Assignment:
Please retype the line that contains "Where should I click to: Open" and all lines that follow it to the end of the entries below, exactly as they stand, with nothing added.

Data listing:
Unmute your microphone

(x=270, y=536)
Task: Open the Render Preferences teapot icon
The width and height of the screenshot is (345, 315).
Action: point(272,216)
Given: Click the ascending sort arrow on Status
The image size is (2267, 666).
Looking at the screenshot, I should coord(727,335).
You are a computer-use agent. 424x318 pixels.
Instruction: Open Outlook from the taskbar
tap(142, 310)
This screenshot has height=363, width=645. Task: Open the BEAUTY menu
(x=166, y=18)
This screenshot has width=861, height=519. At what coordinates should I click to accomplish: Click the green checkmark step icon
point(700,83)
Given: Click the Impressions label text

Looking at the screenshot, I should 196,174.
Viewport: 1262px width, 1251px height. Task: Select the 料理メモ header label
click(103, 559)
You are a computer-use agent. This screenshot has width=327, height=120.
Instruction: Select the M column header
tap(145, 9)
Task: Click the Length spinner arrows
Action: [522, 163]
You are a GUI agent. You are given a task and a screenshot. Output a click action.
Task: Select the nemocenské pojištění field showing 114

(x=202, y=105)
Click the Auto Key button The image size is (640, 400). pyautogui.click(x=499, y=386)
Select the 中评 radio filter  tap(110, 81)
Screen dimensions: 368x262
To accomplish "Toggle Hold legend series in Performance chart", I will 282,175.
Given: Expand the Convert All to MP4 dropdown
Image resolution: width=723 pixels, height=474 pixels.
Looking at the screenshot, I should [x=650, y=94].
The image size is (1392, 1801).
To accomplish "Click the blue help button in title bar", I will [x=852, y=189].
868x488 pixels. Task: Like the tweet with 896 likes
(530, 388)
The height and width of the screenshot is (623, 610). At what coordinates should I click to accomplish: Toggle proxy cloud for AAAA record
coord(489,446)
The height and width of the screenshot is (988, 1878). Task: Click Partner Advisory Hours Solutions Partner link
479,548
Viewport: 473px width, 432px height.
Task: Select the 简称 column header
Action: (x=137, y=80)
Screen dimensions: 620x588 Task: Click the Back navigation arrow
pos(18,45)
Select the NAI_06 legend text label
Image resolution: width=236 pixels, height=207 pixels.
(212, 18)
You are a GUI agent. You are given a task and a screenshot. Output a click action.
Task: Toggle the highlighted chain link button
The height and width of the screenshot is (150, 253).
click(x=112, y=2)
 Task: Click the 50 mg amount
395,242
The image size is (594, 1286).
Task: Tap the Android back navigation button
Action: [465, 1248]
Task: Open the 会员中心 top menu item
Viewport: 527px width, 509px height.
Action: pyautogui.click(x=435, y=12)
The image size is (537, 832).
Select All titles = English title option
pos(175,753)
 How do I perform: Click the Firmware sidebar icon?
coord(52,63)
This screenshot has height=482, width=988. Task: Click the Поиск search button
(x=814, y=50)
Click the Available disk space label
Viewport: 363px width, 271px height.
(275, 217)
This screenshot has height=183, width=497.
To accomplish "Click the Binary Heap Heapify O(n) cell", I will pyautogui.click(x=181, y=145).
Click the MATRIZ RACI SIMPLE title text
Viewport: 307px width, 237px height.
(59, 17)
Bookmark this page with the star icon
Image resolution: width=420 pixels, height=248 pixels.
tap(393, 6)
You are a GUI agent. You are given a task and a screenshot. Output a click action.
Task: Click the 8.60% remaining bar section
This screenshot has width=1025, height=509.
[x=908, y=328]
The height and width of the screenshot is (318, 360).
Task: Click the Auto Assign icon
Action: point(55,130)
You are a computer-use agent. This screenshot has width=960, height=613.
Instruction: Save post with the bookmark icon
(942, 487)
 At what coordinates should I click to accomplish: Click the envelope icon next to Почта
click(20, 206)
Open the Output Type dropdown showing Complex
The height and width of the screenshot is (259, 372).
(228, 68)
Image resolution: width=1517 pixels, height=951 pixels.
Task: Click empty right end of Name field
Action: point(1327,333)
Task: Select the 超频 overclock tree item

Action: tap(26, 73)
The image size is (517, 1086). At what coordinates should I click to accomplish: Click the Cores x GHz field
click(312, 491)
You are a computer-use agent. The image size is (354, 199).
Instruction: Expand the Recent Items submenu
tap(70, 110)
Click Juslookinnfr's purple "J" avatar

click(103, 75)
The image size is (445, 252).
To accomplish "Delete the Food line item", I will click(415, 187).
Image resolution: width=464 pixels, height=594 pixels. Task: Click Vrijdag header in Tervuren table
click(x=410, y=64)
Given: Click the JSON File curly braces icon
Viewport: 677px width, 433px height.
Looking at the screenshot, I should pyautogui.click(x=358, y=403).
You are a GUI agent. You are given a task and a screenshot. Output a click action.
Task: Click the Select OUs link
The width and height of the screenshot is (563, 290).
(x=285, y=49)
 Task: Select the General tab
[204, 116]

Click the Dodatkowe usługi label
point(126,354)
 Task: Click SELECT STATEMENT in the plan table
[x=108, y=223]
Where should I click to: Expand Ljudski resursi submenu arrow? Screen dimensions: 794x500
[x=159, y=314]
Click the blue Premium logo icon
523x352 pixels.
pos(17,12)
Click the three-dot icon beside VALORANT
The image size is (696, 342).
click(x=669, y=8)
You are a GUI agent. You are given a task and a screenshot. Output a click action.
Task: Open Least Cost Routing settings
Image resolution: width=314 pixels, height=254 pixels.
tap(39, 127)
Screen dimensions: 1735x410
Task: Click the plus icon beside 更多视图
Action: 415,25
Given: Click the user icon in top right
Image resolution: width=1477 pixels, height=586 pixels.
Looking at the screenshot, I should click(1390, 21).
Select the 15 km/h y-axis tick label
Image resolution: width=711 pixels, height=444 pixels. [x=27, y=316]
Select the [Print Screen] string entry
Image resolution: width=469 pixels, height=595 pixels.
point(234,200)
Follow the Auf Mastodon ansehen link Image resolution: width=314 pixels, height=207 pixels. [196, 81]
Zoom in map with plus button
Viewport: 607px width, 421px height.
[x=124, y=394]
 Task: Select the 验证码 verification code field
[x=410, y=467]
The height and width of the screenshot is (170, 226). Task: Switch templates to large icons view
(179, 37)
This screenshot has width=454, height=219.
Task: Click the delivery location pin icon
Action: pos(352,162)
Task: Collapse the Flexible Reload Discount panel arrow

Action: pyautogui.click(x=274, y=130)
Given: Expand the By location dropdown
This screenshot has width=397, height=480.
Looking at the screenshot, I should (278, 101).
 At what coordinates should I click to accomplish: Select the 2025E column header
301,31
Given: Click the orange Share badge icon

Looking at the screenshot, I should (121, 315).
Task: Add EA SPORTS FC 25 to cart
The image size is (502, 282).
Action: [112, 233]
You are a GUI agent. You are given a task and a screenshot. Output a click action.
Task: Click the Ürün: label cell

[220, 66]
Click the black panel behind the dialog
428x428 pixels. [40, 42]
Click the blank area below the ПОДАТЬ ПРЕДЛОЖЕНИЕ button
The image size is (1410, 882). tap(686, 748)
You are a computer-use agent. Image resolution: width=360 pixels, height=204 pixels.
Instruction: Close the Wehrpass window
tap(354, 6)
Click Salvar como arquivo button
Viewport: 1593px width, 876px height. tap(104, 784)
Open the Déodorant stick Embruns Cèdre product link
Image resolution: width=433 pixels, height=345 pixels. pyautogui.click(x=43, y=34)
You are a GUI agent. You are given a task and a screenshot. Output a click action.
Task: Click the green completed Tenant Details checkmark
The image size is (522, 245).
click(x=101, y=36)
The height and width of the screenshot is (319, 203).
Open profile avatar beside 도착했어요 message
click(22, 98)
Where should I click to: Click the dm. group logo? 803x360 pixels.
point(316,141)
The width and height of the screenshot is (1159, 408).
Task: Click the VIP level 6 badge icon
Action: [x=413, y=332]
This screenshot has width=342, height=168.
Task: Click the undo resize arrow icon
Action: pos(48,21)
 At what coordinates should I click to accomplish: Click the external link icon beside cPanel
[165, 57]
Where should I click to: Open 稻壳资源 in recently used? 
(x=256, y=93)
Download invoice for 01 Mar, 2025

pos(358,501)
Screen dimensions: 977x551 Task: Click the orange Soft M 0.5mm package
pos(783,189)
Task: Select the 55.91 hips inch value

Response to the exercise:
Where should I click to: Open 稻壳资源 in recently used? 
(x=256, y=93)
Download invoice for 01 Mar, 2025

pos(358,501)
Screen dimensions: 977x551 Task: Click the orange Soft M 0.5mm package
pos(783,189)
Task: Select the 55.91 hips inch value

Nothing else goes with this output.